Speaker-Listener Propagation
The algorithm works through an iterative process where nodes exchange labels:
- Initialization: Each node starts with its own unique label in its memory.
- Iterations: In each iteration, all nodes are processed in random order. For each listener node:
- Each neighbor (speaker) sends a random label from its memory.
- The listener selects the most frequently received label and adds it to its memory. If there is a tie, one is chosen randomly.

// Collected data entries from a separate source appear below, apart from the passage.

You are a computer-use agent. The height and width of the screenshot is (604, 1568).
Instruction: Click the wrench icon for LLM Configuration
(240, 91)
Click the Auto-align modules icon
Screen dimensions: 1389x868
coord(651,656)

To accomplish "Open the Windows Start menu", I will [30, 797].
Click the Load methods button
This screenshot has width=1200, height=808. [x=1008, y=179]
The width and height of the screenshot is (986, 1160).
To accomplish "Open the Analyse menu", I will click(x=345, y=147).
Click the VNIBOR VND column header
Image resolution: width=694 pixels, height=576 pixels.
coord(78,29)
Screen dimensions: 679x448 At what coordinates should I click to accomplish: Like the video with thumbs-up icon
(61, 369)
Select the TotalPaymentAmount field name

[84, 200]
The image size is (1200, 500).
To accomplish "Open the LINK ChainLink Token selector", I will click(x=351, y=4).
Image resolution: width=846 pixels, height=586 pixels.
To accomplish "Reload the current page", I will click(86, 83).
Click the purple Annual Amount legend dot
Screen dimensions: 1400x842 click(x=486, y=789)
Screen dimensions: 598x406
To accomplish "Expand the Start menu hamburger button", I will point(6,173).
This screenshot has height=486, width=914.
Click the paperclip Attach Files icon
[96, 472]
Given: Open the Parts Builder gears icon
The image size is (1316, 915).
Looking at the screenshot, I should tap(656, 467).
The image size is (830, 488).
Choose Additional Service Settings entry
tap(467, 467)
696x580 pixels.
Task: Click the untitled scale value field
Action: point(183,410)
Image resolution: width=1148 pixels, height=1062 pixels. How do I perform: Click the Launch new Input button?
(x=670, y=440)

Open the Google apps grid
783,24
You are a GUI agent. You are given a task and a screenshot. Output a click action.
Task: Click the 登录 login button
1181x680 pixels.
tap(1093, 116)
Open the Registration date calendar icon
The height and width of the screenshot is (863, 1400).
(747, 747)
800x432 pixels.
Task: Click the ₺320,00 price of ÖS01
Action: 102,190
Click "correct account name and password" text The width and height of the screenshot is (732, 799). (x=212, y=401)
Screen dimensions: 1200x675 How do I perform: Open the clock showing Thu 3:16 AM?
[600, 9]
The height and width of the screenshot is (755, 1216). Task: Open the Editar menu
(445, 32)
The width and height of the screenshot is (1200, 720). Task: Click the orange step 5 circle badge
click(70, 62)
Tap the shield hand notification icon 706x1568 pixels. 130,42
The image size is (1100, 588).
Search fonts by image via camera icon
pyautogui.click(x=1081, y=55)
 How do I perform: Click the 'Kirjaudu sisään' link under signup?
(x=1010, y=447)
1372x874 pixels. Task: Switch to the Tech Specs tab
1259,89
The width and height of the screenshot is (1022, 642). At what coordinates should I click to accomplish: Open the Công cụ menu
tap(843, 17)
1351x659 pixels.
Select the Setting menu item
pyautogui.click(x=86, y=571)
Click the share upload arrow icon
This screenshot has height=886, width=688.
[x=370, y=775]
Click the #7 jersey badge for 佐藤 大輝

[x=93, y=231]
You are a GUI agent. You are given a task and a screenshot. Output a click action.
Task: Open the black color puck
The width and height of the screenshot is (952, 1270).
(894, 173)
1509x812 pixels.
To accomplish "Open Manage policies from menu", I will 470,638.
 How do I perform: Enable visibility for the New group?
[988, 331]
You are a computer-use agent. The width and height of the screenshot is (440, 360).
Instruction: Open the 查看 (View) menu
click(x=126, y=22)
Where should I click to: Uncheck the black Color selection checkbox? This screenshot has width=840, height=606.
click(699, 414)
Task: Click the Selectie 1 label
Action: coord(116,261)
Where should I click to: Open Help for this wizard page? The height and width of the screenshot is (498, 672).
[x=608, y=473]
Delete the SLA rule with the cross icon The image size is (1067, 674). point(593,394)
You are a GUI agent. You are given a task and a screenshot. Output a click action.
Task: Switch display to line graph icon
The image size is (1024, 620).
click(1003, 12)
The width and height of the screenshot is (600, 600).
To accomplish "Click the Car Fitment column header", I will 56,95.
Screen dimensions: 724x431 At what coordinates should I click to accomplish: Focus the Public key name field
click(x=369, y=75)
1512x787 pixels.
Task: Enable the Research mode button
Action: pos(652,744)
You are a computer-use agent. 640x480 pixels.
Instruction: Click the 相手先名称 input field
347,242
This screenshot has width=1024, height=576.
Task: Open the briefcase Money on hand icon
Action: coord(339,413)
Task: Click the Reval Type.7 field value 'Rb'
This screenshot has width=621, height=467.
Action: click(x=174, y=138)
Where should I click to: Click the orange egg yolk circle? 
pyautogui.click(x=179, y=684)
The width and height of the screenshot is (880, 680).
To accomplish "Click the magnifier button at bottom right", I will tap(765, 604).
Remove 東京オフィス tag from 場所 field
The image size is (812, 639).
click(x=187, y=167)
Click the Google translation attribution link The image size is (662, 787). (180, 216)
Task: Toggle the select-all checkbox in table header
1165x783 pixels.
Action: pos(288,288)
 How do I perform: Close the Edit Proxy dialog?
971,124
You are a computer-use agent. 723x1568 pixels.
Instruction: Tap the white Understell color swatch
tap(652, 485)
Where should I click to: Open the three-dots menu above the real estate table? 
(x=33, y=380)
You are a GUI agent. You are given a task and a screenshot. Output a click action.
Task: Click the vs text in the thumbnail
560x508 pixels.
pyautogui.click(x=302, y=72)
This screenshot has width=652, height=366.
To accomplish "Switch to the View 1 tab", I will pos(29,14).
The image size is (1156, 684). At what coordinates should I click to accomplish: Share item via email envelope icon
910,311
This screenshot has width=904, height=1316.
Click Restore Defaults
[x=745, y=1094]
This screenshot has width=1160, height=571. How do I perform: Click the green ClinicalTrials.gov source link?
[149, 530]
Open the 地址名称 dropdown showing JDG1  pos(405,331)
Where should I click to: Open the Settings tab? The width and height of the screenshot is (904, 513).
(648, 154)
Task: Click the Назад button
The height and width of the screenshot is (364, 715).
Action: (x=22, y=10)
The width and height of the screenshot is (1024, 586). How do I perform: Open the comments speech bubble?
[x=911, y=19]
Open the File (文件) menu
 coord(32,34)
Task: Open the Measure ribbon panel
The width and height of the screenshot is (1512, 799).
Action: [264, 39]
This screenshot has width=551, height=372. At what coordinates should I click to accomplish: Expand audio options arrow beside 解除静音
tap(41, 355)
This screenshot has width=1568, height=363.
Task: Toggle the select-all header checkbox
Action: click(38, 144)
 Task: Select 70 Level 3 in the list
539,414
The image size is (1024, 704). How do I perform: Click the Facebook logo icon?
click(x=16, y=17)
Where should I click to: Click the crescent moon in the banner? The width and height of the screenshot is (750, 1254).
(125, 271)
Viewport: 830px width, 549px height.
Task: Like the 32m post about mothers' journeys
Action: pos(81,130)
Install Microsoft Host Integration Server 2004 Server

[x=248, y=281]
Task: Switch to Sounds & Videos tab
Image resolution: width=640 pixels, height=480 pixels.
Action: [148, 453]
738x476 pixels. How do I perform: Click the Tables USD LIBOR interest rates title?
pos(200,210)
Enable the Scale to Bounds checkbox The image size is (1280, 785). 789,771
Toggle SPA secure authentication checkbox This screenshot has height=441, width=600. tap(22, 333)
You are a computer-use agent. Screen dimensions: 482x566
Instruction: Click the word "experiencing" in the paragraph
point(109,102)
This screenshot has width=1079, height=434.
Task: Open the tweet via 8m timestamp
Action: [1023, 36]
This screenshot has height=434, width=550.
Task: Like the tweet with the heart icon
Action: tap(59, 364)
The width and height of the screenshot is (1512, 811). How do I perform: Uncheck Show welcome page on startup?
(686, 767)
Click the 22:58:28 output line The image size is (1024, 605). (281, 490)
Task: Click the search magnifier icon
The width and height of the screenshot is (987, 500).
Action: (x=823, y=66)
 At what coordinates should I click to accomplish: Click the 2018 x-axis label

- Post-processing: After all iterations, each node's memory contains a history of labels. A label is kept as a community membership only if its frequency in memory meets the
threshold.
For example, in this graph:
- Initialization: Memory:
A=[0],B=[1],C=[2],D=[3] - Iteration 1: Node
Bis selected as the listener. Its neighborsA,C,Deach send a random label from their memory. Suppose they send0,2,3. The most frequent label is a tie — say0wins.B's memory becomes[1, 0]. Then the algorithm selects another node as the listenser. - After 20 iterations:
B's memory might be[1, 0, 0, 2, 0, 2, 0, 2, ...], accumulating different labels from its neighbors over time. If both label0and label2each appear ≥ 10% of the time (e.g.,threshold: 0.1), nodeBis assigned to both community0and community2— it is an overlapping node.
A lower threshold allows more overlapping memberships; a higher threshold produces fewer, more confident assignments.
Considerations
- The algorithm treats all edges as undirected.
- Results may vary between runs due to random label selection and processing order.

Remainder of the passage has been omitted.